[Begin]

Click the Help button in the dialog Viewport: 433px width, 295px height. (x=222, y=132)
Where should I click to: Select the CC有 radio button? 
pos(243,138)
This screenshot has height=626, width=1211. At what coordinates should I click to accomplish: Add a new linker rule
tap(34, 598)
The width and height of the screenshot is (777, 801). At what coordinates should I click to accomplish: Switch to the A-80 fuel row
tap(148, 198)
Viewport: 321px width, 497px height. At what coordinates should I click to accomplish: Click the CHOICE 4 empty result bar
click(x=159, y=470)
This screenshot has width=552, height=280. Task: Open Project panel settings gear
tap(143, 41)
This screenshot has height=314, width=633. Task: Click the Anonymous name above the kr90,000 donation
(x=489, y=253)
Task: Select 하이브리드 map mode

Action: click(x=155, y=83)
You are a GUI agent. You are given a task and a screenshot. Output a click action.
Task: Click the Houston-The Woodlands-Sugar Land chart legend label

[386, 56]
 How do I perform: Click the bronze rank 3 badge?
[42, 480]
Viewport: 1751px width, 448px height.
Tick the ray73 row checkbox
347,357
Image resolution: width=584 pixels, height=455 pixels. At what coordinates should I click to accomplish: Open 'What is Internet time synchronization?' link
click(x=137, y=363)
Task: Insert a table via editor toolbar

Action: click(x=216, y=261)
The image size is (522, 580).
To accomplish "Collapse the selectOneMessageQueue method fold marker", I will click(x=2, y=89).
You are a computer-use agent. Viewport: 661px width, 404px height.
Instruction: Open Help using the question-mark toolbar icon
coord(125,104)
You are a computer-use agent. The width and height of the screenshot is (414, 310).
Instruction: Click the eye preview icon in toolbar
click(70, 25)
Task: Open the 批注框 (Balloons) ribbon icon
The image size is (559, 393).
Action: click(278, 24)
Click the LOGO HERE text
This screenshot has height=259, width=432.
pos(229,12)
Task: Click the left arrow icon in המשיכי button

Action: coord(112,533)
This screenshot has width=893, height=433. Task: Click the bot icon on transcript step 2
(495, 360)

[End]

From the line with "This screenshot has height=626, width=1211." up to and including the line with "tap(148, 198)", reproduce every line of the records in full, shifting each answer coordinate by -72. Leave all other numbers unchanged.

▶ **SOLVED PROBLEM**:
This screenshot has height=626, width=1211. At what coordinates should I click to accomplish: Add a new linker rule
tap(-38, 526)
The width and height of the screenshot is (777, 801). At what coordinates should I click to accomplish: Switch to the A-80 fuel row
tap(76, 126)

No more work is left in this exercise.